My aunt and uncle live in a holiday town called Plettenberg Bay, which is about five hours from Cape Town as you drive east along the coast. Plett is super popular with holiday-makers from Johannesburg and Cape Town alike, and is one of those places that is both breathtakingly beautiful and totally relaxed at the same time.

I have reams of childhood memories from Plett, as it’s a place where my family used to holiday just about every Christmas. The smell of the boardwalk – the varnish hot in the sun – triggered memories of my friends and I, walking along the wooden path onto the beach, where we would lie in the sun, or run, shrieking into the icy surf. There’s the kiosk on Central Beach, where I used to buy caramel sticks, cold and crispy and sweet, and sit, my feet digging into the cool deep layers of sand, as I had my sugar fix.

The town has changed a lot, yet also not at all, in the decade I have been away from it. A few years ago there was a massive flood, and one of the most popular beaches all but washed away. Now the ocean claims the sandy strip that tourists used to wander along, and the beach that once was the Lookout is an isolated segment, a fraction of the sandy stretch it used to be.

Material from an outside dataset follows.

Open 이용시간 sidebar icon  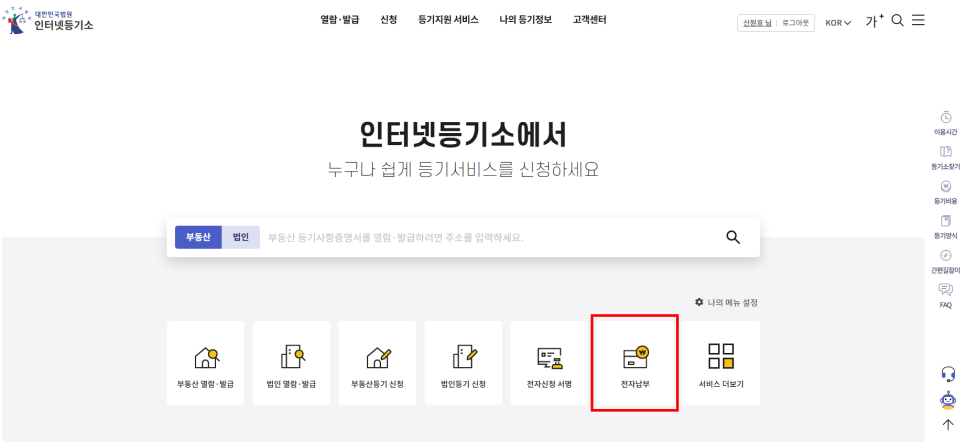point(945,122)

But despite the loss of Lookout, Plett still boasts numerous pristine strips of light, fine sand. Each beach has its advantages – Central is great for swimming with calmer waters, Robberg excellent for body surfing. And every strip was filled with happy families, young friends, and various tourists worshipping the sun on Christmas day. What did I do on Christmas? I spent the afternoon playing in the sand, swimming in the sea, and hanging out with my cousins on the beautiful, though bakingly hot beach. My only regret is that I missed a strip of my back when applying sunscreen. Two days later, it’s still horribly painful to the touch.


The gang of cousins

Aside from amazing beaches, Plett has loads of other activities to offer. We had to be selective, and decided to drive out to the Crags, about half an hour outside the town, to visit Monkeyland.

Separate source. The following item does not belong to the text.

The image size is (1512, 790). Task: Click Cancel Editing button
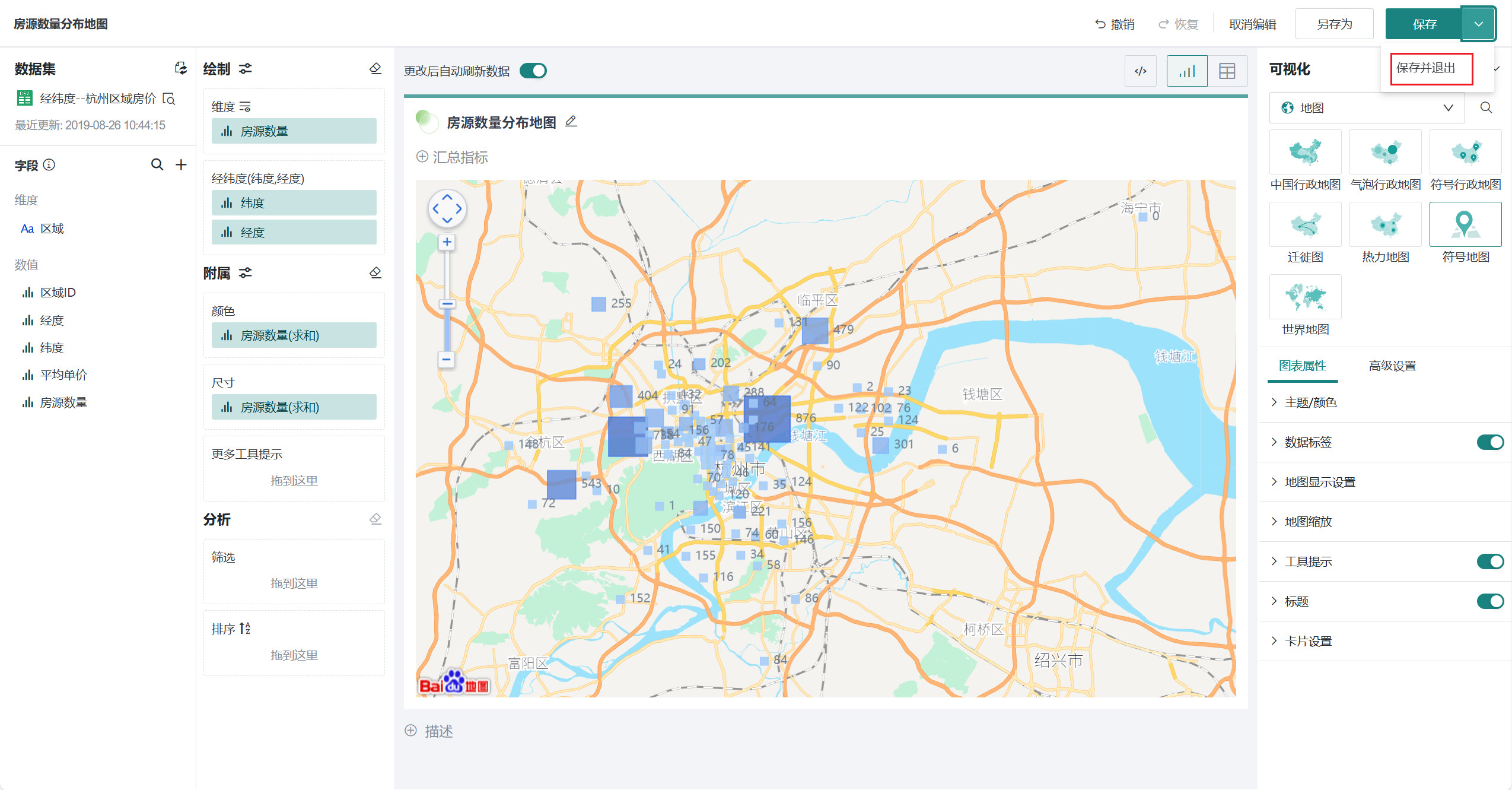click(1252, 24)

Monkeyland is a rescue operation that has taken in over 400 primates – most of which were living with people as pets. But baby monkeys grow into adults, and humans aren’t the best at taking care of them, so a lot of these animals end up here – in the largest enclosed forest in the world.

Squirrel monkey

In the hour it took to tour the park, we saw about a dozen different types of monkeys and primates including squirrel monkeys, capuchin monkeys, a gibbon, ring-tailed lemurs and one vervet monkey with extraordinarily blue balls. (“They’re like robin’s eggs!” to quote my brother’s girlfriend.)

Ring-tailed lemur

Look! A monkey!

We also walked on the longest suspension bridge in South Africa, which stands 18m above the ground, where you can get a monkey’s eye view of the forest.

Suspension bridge

All told, it’s a very cool place, and hey, who doesn’t love monkeys?

We plan a return trip to Plett when Josh is here, and will take in more of the sights, which include an Elephant sanctuary, a wild cat sanctuary, wineries, Puzzle Park, and lots of other places.

For now, we’re back in Cape Town and staying with my other aunt and uncle. I think that both girls were glad that we didn’t have to spend hours today in the car, and just before bed April announced to me that she had a really wonderful day. This was a few minutes after she had demanded that Uncle Keith read her a new story about Eric the baboon, which she received as a Christmas present. Her gregariousness is a delight. I just hope that we can do something to reign in her temper. While this week has been wonderful in terms of time spent with family and friends, it has also been exhausting and hard on all of us. With both girls sick, tempers tend to flare, and April has had numerous melt-downs over insignificant details. That said, she does understand what makes her grumpy.

“When I’m grumpy, I need to take a little nap,” she told her grandma a few days ago. If only she would follow through on her own advice a little more regularly.